>> BEGIN
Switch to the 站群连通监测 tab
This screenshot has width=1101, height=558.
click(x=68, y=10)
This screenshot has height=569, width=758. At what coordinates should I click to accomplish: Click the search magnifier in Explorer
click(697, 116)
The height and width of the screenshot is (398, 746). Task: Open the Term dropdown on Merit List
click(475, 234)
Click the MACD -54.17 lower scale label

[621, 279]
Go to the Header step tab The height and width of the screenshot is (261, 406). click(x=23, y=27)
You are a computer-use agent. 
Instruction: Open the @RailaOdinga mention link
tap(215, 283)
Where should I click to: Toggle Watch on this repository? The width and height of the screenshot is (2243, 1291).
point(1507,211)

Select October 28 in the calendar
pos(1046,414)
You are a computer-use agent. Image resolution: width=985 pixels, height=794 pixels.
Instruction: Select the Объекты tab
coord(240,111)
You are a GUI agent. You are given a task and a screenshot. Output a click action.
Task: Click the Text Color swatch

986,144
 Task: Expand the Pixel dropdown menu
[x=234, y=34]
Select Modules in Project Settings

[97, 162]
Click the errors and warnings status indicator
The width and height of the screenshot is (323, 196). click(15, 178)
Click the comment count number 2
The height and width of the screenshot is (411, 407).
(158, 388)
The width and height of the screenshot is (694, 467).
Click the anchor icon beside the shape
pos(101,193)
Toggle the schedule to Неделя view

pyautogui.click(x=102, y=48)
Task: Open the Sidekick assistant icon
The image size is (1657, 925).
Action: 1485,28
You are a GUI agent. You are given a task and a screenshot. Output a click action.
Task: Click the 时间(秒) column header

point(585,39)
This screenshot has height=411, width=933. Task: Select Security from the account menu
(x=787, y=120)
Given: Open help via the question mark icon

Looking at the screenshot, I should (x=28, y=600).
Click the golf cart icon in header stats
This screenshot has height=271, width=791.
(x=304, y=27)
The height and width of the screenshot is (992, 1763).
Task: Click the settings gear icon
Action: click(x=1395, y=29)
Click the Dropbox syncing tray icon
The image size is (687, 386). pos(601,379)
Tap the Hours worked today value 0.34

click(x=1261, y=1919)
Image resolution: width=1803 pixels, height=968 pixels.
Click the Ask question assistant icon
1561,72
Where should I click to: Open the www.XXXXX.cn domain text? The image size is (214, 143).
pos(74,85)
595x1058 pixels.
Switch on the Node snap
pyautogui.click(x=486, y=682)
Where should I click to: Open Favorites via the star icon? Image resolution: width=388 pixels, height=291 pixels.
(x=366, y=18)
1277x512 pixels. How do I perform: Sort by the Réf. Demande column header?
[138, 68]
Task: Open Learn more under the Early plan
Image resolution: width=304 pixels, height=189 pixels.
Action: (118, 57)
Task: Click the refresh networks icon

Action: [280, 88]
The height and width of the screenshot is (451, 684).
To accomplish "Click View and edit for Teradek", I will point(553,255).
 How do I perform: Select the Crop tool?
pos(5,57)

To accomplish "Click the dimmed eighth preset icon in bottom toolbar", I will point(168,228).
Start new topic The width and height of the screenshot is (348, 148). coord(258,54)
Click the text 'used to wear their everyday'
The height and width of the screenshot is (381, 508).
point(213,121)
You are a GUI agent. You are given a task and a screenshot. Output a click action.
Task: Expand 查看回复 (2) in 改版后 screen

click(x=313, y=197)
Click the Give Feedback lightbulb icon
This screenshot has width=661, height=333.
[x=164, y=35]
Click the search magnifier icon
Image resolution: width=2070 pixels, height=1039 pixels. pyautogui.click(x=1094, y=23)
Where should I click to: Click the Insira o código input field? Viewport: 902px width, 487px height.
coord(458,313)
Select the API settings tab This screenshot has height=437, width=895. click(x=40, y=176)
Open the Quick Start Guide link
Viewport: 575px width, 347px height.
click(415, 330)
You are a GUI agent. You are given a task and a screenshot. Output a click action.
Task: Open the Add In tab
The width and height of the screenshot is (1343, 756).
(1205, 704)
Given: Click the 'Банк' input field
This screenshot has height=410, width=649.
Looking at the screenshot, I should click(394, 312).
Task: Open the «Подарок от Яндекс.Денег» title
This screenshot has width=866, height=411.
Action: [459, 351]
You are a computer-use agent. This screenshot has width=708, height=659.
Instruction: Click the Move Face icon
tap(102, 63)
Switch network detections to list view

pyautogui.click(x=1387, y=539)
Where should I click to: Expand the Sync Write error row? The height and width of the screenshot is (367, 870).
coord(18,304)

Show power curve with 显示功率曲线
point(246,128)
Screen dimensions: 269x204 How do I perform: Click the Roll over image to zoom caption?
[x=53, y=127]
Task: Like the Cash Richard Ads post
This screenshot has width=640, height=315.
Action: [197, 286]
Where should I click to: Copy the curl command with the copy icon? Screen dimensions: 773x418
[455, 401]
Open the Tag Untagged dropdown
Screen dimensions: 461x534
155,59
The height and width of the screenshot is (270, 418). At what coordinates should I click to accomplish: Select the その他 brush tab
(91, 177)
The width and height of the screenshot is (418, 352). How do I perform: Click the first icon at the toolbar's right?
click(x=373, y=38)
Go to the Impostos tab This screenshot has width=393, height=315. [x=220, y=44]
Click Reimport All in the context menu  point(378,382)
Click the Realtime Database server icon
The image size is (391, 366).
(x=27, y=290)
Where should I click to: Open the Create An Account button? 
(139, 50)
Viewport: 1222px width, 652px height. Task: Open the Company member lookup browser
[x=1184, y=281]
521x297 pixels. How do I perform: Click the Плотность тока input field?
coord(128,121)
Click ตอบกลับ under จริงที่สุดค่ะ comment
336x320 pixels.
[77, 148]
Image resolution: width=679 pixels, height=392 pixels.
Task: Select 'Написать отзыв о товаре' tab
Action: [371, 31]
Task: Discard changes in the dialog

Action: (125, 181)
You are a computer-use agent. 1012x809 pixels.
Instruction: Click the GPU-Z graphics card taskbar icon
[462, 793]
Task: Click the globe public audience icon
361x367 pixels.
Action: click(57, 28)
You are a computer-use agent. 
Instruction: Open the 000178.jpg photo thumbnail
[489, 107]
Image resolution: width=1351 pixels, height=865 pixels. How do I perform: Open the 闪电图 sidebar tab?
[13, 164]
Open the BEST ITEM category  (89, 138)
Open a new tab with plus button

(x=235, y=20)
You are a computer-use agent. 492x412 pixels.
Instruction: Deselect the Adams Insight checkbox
>> END
Exercise goal: Could you render the data from its start through the line containing "Go to the Header", inclusive, as a JSON list of strings, one per line, leaving out blank lines?

Correct result:
[
  "Switch to the 站群连通监测 tab",
  "This screenshot has width=1101, height=558.",
  "click(x=68, y=10)",
  "This screenshot has height=569, width=758. At what coordinates should I click to accomplish: Click the search magnifier in Explorer",
  "click(697, 116)",
  "The height and width of the screenshot is (398, 746). Task: Open the Term dropdown on Merit List",
  "click(475, 234)",
  "Click the MACD -54.17 lower scale label",
  "[621, 279]",
  "Go to the Header step tab The height and width of the screenshot is (261, 406). click(x=23, y=27)"
]